I don't have strong opinions on this, but weakly lean towards treating all statement expressions the same way.

docs/clang-tidy/checks/readability-function-size.rst
44–46

I'd combine these into a serial list, like: Please note that function parameters and variables declared in macro expansions, lambdas, and nested class inline functions are not counted.

test/clang-tidy/readability-function-size.cpp
207–212

I'm guessing we want to still warn in cases like this?

That would be nice, yes. That's why the cut-point I was recommending were situations where the declared variables are not accessible within the function.

lebedev.ri marked 2 inline comments as done.
  • Update
  • Ignore GNU Statement Expressions too.
  • Slightly reword docs.
clang-tidy/readability/FunctionSizeCheck.cpp
31

Ah, i did not really knew about GNU Statement Expression, so i did not ignore them.
Test added, and ignored.

test/clang-tidy/readability-function-size.cpp
207–212

Ok. Any hint on how to actually do that?
I guess i could look at DeclRefExpr, but that would only count those macro variables,
that are actually used, while the check is trying not to differentiate.

lebedev.ri added a reviewer: alexfh.

After a quick IRC chat with @aaron.ballman, it was discovered that there has been a big misunderstanding:

we don't need to ignore/exempt *all* the variables declared in macros, we just need to ignore *all* GNU Statement Expressions.

Yay!

I think this is ready now, please review.

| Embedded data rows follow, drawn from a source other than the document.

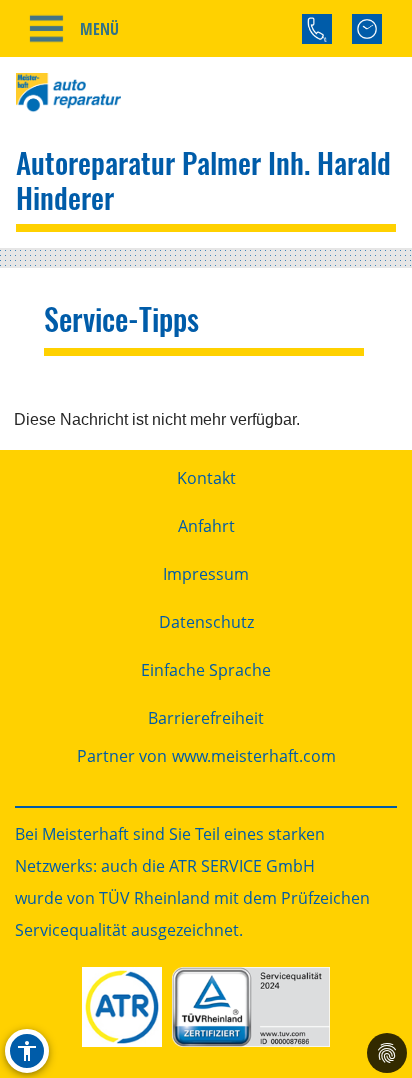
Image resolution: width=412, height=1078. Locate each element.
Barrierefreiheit (206, 718)
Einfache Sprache (206, 670)
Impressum (206, 574)
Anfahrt (206, 526)
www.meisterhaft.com (254, 756)
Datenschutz (206, 622)
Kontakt (206, 478)
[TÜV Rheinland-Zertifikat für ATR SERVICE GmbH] (250, 1007)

lebedev.ri marked 4 inline comments as done.Apr 11 2018, 6:46 AM
aaron.ballman accepted this revision.Apr 11 2018, 7:14 AM

Aside from some minor nits, LGTM!

clang-tidy/readability/FunctionSizeCheck.cpp
28

Comment is now stale.

31

Do you mind switching these to preincrement (and predecrement, below) since the value is not subsequently used?

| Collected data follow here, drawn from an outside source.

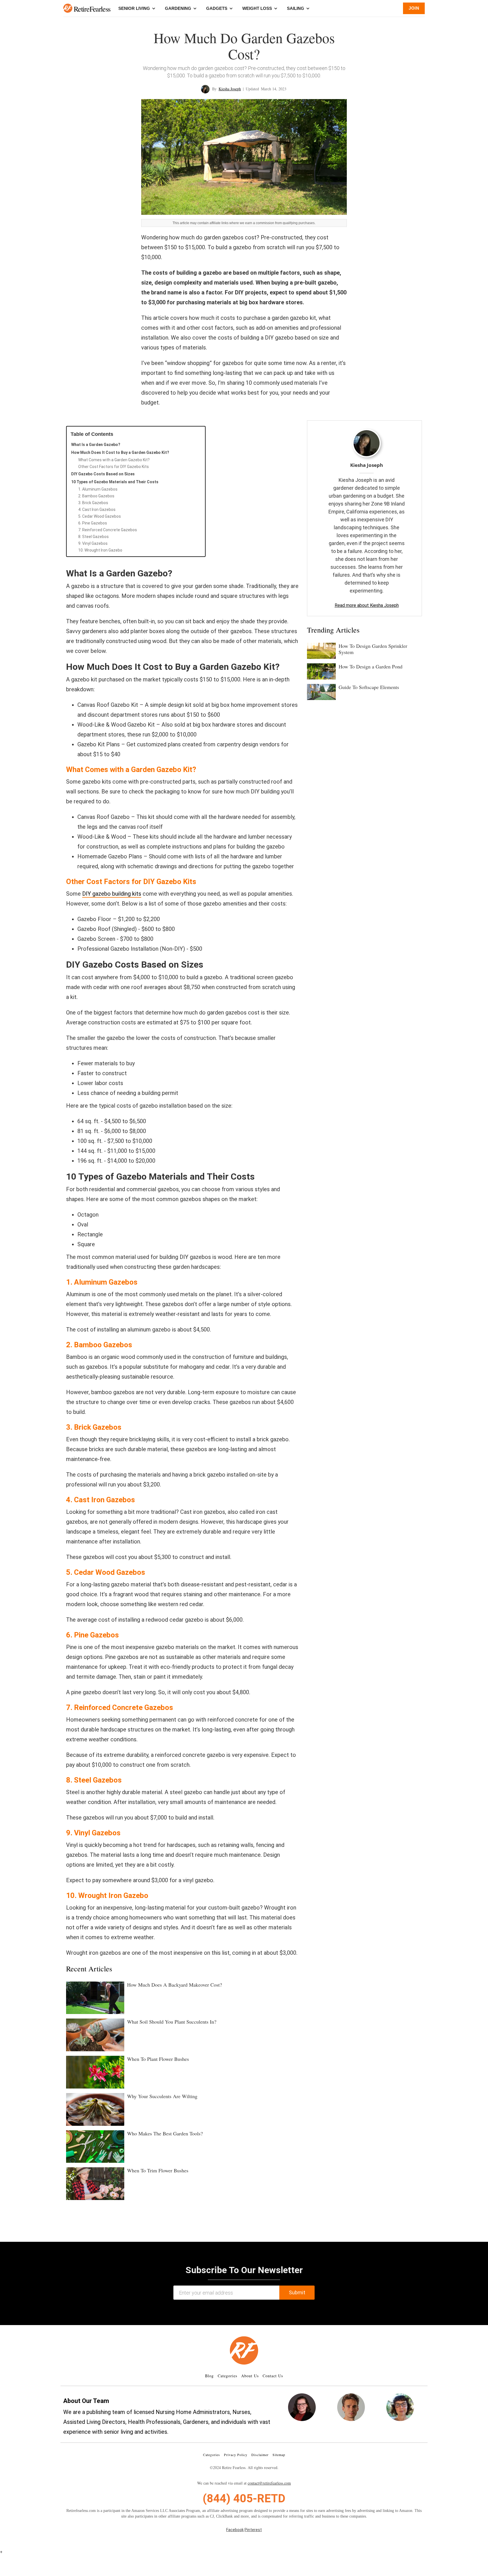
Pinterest (253, 2529)
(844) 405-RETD (244, 2498)
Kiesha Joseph (230, 88)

This revision is now accepted and ready to land.Apr 11 2018, 7:14 AM
lebedev.ri marked 2 inline comments as done.
  • Drop stale comment
  • Switch to pre{in,de}crement

@alexfh i'm waiting for some comment from you. there was no comment added when you removed yourself as a reviewer,
so i *assume* the usual message of that time was meant - "removing from my review queue, re-add when others have accepted.".

@alexfh i'm waiting for some comment from you. there was no comment added when you removed yourself as a reviewer,
so i *assume* the usual message of that time was meant - "removing from my review queue, re-add when others have accepted.".

No, I just think that other reviewers can handle this. Feel free to commit as long as there are no open concerns.

@alexfh i'm waiting for some comment from you. there was no comment added when you removed yourself as a reviewer,
so i *assume* the usual message of that time was meant - "removing from my review queue, re-add when others have accepted.".

No, I just think that other reviewers can handle this. Feel free to commit as long as there are no open concerns.

Ah, ok, i'll commit it then, thanks!

This revision was automatically updated to reflect the committed changes.